Exercise requirements:
Using the data beneath this instruction, retype only the lines from the one that contains "Algemene voorwaarden (632, 2052)" down to the one that contains "Heren (735, 49)", both included, exactly as they appear.

Data in this exercise:
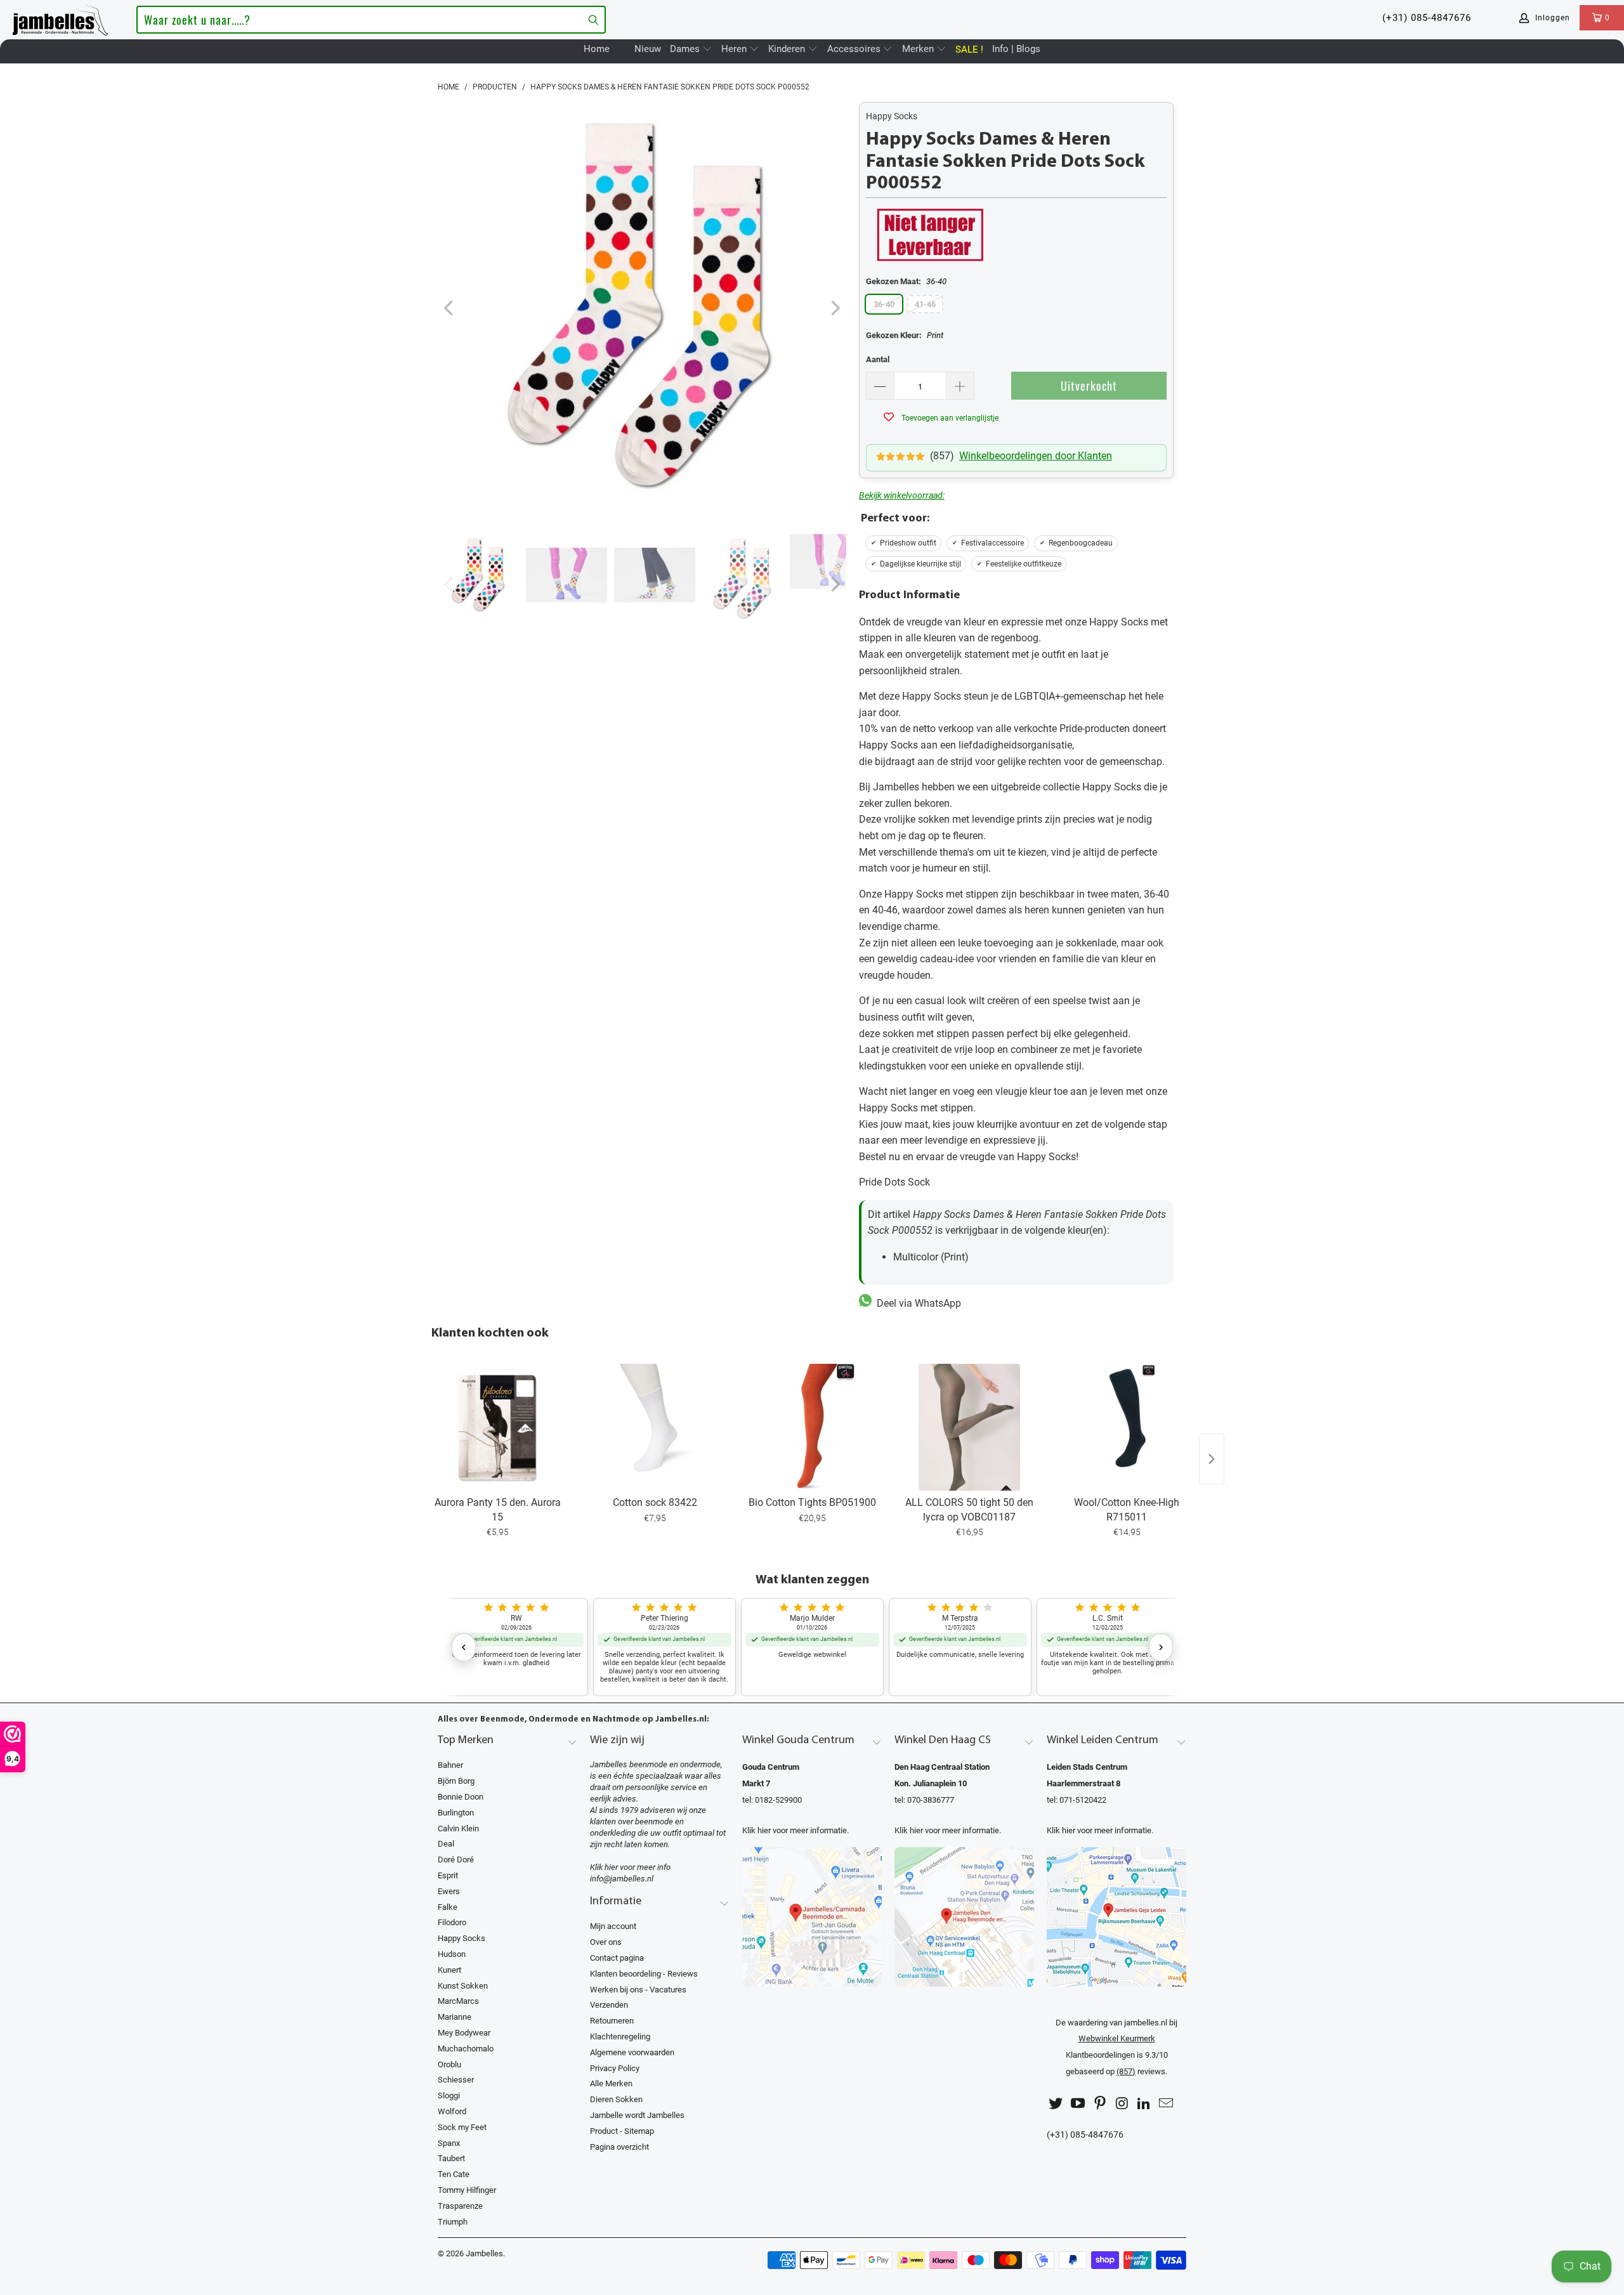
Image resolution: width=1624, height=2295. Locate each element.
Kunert (449, 1970)
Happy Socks (891, 116)
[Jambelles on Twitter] (1056, 2103)
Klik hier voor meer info (630, 1867)
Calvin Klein (458, 1828)
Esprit (448, 1875)
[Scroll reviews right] (1161, 1647)
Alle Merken (611, 2083)
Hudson (452, 1954)
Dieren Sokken (616, 2099)
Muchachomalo (466, 2048)
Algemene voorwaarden (632, 2052)
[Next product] (1211, 1459)
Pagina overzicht (619, 2147)
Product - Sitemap (622, 2131)
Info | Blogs (1016, 49)
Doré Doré (456, 1859)
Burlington (456, 1812)
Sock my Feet (462, 2127)
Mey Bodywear (464, 2032)
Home (597, 49)
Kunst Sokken (463, 1986)
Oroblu (449, 2064)
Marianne (454, 2017)
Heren (735, 49)
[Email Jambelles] (1165, 2103)
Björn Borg (456, 1781)
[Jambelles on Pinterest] (1100, 2103)
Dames (686, 49)
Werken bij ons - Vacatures (638, 1989)
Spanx (449, 2143)
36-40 (884, 304)
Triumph (453, 2221)
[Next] (834, 308)
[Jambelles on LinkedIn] (1144, 2103)
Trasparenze (460, 2206)
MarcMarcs (458, 2001)
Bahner (450, 1765)
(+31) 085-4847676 (1426, 17)
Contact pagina (617, 1958)
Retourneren (612, 2020)
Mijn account (613, 1926)
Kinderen (788, 49)
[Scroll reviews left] (464, 1647)
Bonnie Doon (460, 1796)
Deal (446, 1843)
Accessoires (855, 49)
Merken (919, 49)
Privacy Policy (614, 2068)
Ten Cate (453, 2174)
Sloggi (449, 2095)
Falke (447, 1907)
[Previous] (449, 308)
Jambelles (484, 2253)
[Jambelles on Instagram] (1122, 2103)
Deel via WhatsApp (916, 1303)
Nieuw (647, 49)
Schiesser (456, 2079)
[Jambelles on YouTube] (1078, 2103)
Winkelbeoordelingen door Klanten (1035, 456)
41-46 (925, 304)
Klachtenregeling (620, 2036)
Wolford (452, 2111)
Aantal (877, 359)
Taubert (451, 2158)
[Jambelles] (60, 17)
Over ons (606, 1942)
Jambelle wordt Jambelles (637, 2115)
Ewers (449, 1891)
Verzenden (609, 2005)
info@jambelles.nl (621, 1878)
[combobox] (370, 20)
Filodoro (452, 1922)
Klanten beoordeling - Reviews (644, 1973)
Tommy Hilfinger (467, 2190)
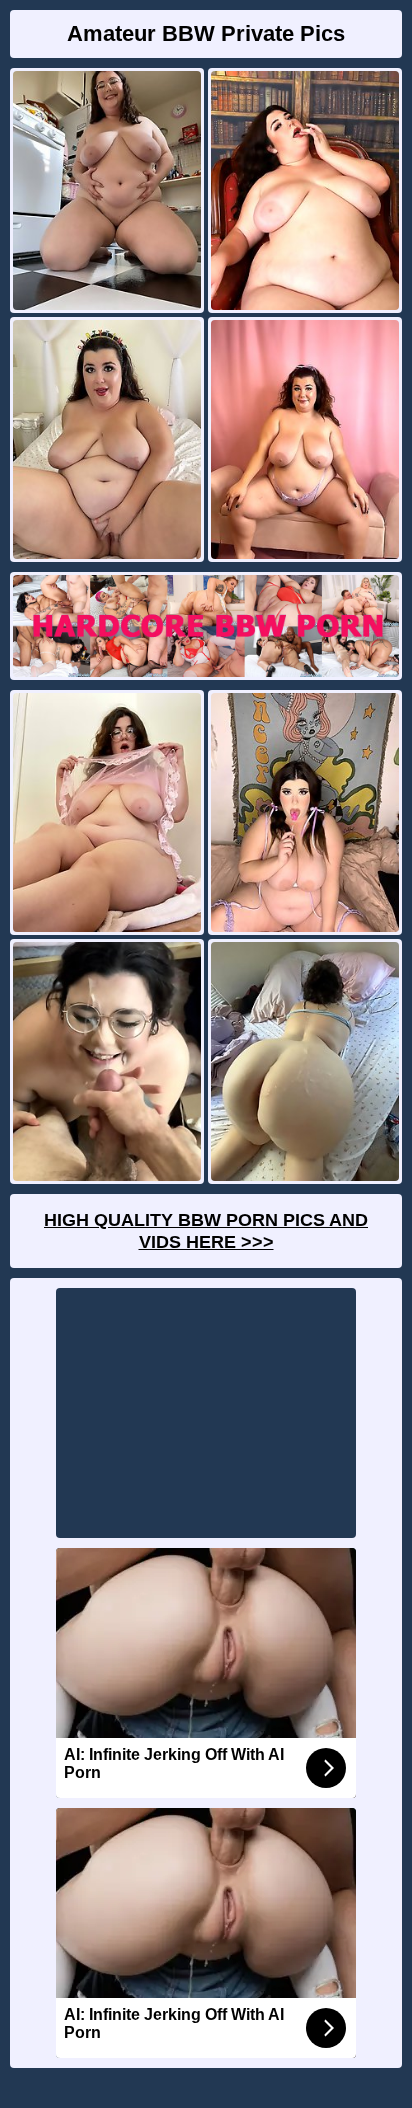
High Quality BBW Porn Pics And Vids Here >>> (206, 1231)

Exercise response:
Algemene voorwaarden (632, 2052)
[Next product] (1211, 1459)
Pagina overzicht (619, 2147)
Product - Sitemap (622, 2131)
Info | Blogs (1016, 49)
Doré Doré (456, 1859)
Burlington (456, 1812)
Sock my Feet (462, 2127)
Mey Bodywear (464, 2032)
Home (597, 49)
Kunst Sokken (463, 1986)
Oroblu (449, 2064)
Marianne (454, 2017)
Heren (735, 49)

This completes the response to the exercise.